News Releases

Rio Tinto provides US$350 million convertible credit facility to Ivanhoe Mines

September 12, 2007

Rio Tinto will provide Ivanhoe Mines Ltd with a convertible credit facility of US$350 million for interim financing for the Oyu Tolgoi copper-gold complex in Mongolia’s South Gobi region. The credit facility is directed at maintaining the momentum of mine development activities at Oyu Tolgoi while Ivanhoe and Rio Tinto continue to engage in finalising an Investment Agreement between Ivanhoe and the state of Mongolia. 

Rio Tinto expects that in the absence of a satisfactory Investment Agreement it is likely that the rate of ongoing investment in the project will need to be scaled down significantly. 

Bret Clayton, chief executive of Rio Tinto Copper, said, “The provision of this facility allows Rio Tinto to raise its shareholding in Ivanhoe and the Oyu Tolgoi project while at the same time allowing the project to continue construction as the Investment Agreement goes through final parliamentary approval. 

“An equitable Investment Agreement is essential if Mongolia is to attract sustainable international mining investment. This will encourage further exploration, development, employment and skill training programmes,” he said. 

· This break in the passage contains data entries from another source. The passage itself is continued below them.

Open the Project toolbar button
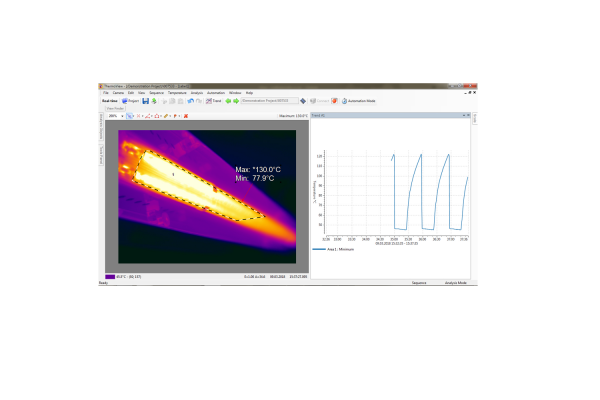The width and height of the screenshot is (600, 400). tap(130, 101)
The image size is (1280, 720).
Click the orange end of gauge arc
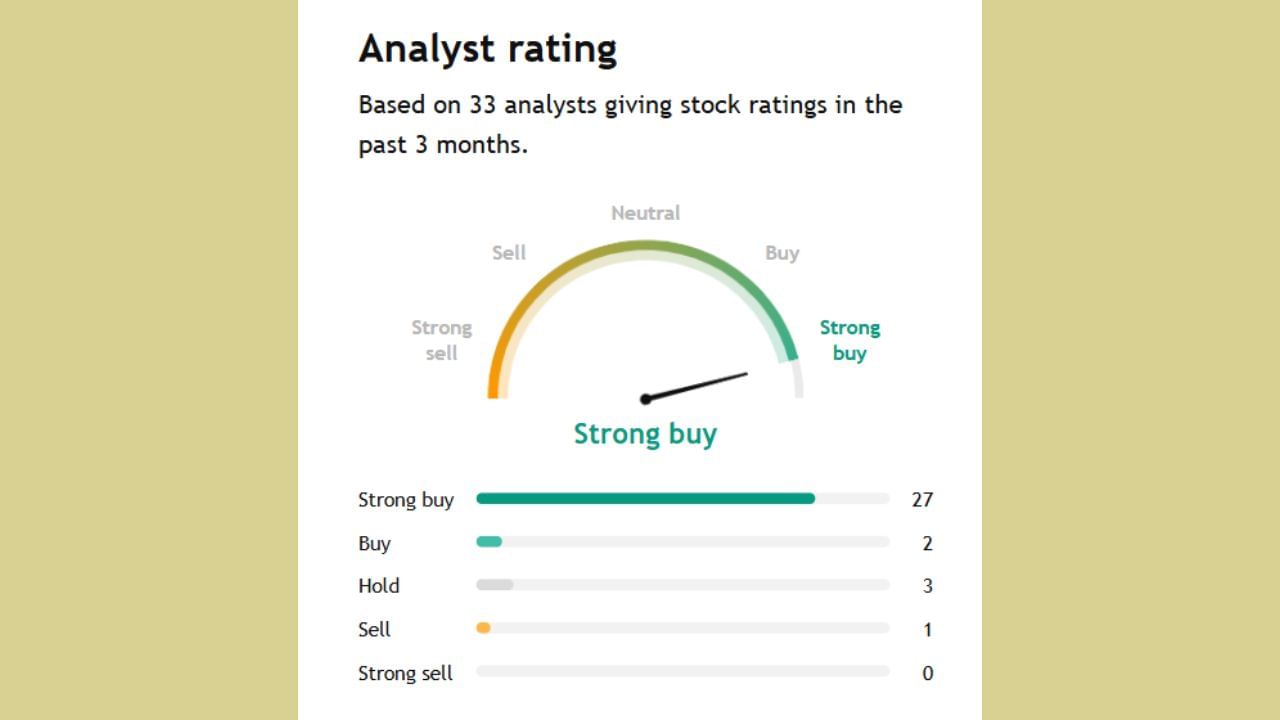[x=493, y=385]
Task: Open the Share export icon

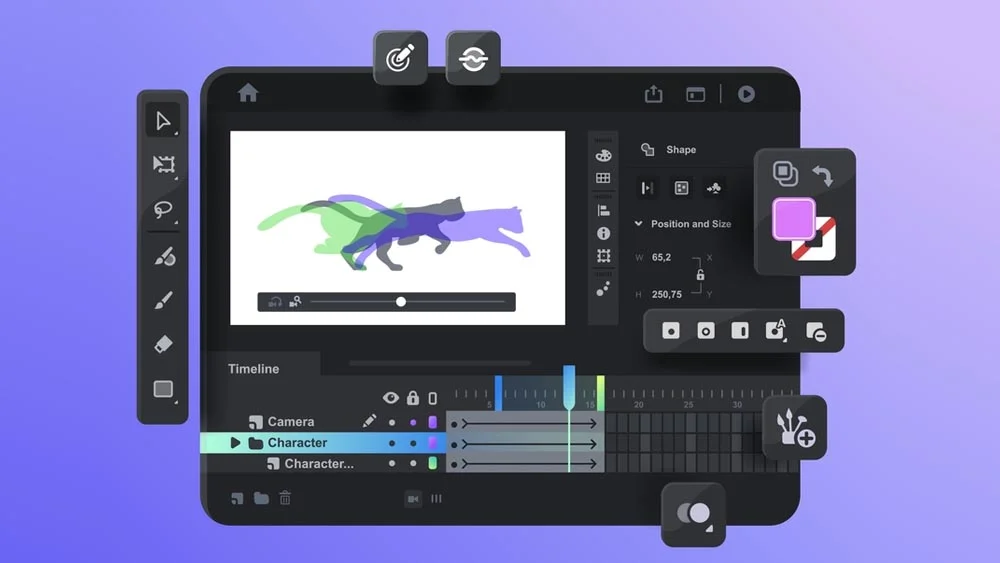Action: (x=653, y=94)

Rio Tinto invested approximately US$303 million in October 2006 to take an initial stake of 

9.95 per cent in Ivanhoe Mines under the terms of a Placement Agreement. A second 9.95 per cent holding, valued at approximately US$388 million, will be taken up under the terms of the Placement Agreement at the conclusion of a satisfactory long term Investment Agreement with the Mongolian Government. 

As part of the interim funding agreement, Rio Tinto will increase its presence and involvement in Mongolia and the Oyu Tolgoi project. This agreement also raises both Rio Tinto’s fixed price conversion and warrants from 33.35 per cent up to 42.2 per cent and restrictions on total Ivanhoe share acquisitions from a maximum of 40 per cent under the Placement Agreement to 46.65 per cent. 

Structure of the Deal 
The US$350 million credit facility matures on September 12, 2010. Funds borrowed under the credit facility, together with up to US$108 million in interest, are convertible into up to 45,800,000 common shares of Ivanhoe at a price of US$10.00, per share. Ivanhoe will grant to Rio Tinto on the first funding date (which is expected to occur during October) warrants to acquire an additional 35,000,000 common shares of Ivanhoe at a price of US$10.00 per share for a period of five years and which may be exercised pro rata with funds borrowed by Ivanhoe under the credit facility. 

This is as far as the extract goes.